Mobilidade

Câmara abre concurso para modernizar sistema de gestão das zonas de acesso automóvel condicionado

É com o objetivo de regular o acesso automóvel nas zonas pedonais que o Executivo Municipal deliberou esta manhã abrir concurso internacional para a adjudicação do Sistema de Gestão das Zonas de Acesso Automóvel Condicionado. Isto porque a autarquia não dispõe dos "meios próprios necessários" para garantir a instalação, os equipamentos, a operação e a manutenção destes serviços.

A proposta, assinada pela vereadora dos Transportes, Cristina Pimentel, foi aprovada pela maioria do Executivo, com os votos favoráveis dos sete eleitos independentes e do PSD, a abstenção da CDU e os votos contra do PS. Pressupõe a contratação "do fornecimento, instalação e integração de equipamentos e de um software de gestão, bem como a prestação de serviços para a operação e manutenção do Sistema de Gestão das Zonas de Acesso Automóvel Condicionado (SGZAAC)".

Com o imperativo da "garantia da segurança e qualidade de vida" de todos os que habitam, trabalham e visitam as zonas pedonais, a aquisição deste "sistema vital" permitirá à Câmara "não só a gestão de registos de utilizadores, de pagamentos, de formas de acesso e a integração com os equipamentos de rua e outros aplicativos do Município do Porto", mas também a receção de alarmes por mau funcionamento do sistema e a imediata ativação remota ou por intervenção no local do(s) piquete(s), "implicando desta forma uma sobreposição de responsabilidades entre cada uma destas ações e dos seus executantes", assinala a proposta.

Mais ainda, refere o documento, "pretende-se assegurar que o SGZAAC seja completado com novos equipamentos, que estes bem como os já existentes sejam integrados num único software de gestão a fornecer e da responsabilidade do adjudicatário". Do mesmo modo, é requisito "que garanta o seu funcionamento correto e eficiente através da sua operação e da manutenção reativa e preventiva".
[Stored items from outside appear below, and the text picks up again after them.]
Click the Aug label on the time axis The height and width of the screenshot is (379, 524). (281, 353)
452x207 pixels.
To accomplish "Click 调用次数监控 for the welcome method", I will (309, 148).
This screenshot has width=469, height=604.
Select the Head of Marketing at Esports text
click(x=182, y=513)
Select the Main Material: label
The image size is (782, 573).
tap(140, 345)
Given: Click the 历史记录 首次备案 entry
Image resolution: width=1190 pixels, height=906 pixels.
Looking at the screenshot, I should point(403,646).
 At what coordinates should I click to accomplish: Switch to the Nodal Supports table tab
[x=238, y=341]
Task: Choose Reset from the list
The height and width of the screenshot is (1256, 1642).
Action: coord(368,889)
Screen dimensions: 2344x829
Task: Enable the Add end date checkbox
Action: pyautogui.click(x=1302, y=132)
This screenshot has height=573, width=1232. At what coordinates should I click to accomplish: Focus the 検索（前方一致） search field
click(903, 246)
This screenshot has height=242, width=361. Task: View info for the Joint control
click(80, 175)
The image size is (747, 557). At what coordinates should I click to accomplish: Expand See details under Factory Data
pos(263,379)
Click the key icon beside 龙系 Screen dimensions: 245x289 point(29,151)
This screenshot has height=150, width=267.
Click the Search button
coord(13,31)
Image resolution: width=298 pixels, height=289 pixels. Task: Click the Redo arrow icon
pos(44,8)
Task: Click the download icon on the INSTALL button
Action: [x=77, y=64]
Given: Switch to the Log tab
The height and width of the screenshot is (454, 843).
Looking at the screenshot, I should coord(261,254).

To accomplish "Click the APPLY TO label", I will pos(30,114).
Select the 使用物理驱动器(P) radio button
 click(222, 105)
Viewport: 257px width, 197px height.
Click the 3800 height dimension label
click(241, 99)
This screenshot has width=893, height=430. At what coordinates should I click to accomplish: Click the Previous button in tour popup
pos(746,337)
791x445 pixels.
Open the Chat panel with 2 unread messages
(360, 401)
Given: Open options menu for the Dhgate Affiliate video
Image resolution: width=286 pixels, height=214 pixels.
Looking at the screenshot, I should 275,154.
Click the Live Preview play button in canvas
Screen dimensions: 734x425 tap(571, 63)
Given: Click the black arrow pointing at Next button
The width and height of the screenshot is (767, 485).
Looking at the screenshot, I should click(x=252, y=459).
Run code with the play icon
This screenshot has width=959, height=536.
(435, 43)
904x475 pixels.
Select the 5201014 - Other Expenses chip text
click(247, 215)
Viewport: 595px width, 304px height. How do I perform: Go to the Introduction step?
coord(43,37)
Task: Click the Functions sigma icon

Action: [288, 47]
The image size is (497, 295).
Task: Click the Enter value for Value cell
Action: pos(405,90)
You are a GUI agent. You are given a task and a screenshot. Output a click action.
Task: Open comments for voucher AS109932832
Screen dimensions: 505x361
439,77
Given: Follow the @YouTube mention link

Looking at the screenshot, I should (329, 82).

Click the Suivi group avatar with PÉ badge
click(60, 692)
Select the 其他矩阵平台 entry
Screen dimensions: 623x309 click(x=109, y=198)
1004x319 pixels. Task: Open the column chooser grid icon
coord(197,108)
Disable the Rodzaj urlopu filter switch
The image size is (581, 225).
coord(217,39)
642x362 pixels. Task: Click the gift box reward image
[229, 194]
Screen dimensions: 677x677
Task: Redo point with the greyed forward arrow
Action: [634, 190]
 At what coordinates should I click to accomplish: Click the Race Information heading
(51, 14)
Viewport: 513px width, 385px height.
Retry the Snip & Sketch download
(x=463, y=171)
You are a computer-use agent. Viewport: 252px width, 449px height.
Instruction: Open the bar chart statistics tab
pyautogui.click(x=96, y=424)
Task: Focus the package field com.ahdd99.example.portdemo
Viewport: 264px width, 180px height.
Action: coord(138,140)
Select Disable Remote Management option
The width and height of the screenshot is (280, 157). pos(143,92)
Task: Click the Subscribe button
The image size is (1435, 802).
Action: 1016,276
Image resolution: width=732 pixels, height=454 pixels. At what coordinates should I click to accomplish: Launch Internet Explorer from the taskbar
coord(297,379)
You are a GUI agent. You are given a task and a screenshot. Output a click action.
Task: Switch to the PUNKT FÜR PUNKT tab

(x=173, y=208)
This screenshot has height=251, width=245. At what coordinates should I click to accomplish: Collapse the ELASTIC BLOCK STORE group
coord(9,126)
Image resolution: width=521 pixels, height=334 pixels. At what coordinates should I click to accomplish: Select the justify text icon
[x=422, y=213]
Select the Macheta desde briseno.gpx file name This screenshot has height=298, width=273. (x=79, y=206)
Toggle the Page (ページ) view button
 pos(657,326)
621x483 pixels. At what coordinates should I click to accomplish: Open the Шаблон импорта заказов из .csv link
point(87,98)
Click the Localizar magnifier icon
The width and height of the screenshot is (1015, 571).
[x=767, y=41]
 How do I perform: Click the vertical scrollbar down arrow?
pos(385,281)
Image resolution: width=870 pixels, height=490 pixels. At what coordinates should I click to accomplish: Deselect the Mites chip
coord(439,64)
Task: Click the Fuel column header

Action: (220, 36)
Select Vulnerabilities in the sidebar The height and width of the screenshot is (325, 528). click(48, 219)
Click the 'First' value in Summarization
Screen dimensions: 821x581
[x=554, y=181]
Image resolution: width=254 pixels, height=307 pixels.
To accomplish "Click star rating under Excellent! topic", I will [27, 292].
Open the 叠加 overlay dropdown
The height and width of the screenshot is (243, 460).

No decurso da discussão deste ponto da ordem de trabalhos - que levou algumas dúvidas a Manuel Pizarro, do PS, e a Ilda Figueiredo, da CDU, pelo facto de a operacionalização do serviço ser prestada pela mesma empresa que vier a ganhar o concurso e não por recursos humanos internos ao Município - Cristina Pimentel deu nota de que o serviço já hoje é assegurado por operadores contratados por privados. Não obstante, salientou, todos os agentes que vierem a trabalhar no âmbito do SGZAAC "responderão à cadeia de comando do Centro de Gestão Integrada" da autarquia.

Também o diretor municipal dos Transportes e Mobilidade, Manuel Paulo Teixeira, esclareceu que a aquisição do novo sistema possibilitará "um salto qualitativo" em relação ao sistema atualmente instalado, uma vez que, dos estudos realizados no terreno e das conversas com moradores, concluiu-se que há vários aspetos a serem melhorados, "sobretudo nos acessos".

A nova tecnologia "de ponta", que será gerida por especialistas do software que vier a ser adquirido, conduzirá assim uma gestão mais eficiente das entradas e saídas de automóvel das zonas pedonais, acrescentou o diretor. Entre as vantagens enunciadas, fica registada a ação imediata "da resposta alarmística dos equipamentos quando há algum mau funcionamento, mas também [a faculdade de] permitir aos moradores e comerciantes fazerem a sua inscrição para acederem o mais rapidamente possível a estes locais", sem os embaraços de disponibilidade do pessoal.

Por Manuel Paulo Teixeira foi dada ainda a garantia do acompanhamento contínuo do contrato e da obtenção do feedback dos moradores e comerciantes quando o novo SGZAAC for instalado.

Para este procedimento, pode ler-se no caderno de encargos que "o somatório das quantias a pagar ao prestador de serviços [...] não pode ser superior a 940 mil euros, sem IVA, no prazo de vigência contratual", ou seja, durante três anos.

Em fevereiro, o Município aprovou uma alteração às normas do regulamento das ZAAC, alargando para 30 minutos o período de permanência máximo dos operadores de cargas e descargas em zonas de estacionamento de acesso condicionado, ao contrário do limite máximo inicialmente proposto pela autarquia, que era de 15 minutos. A decisão decorreu da primeira discussão pública sobre o assunto, tendo a autarquia sido sensível aos argumentos da Associação de Comerciantes e dos operadores logísticos. Nos casos em que o máximo de 30 minutos não seja cumprido, serão cobrados 7,5 euros como penalização.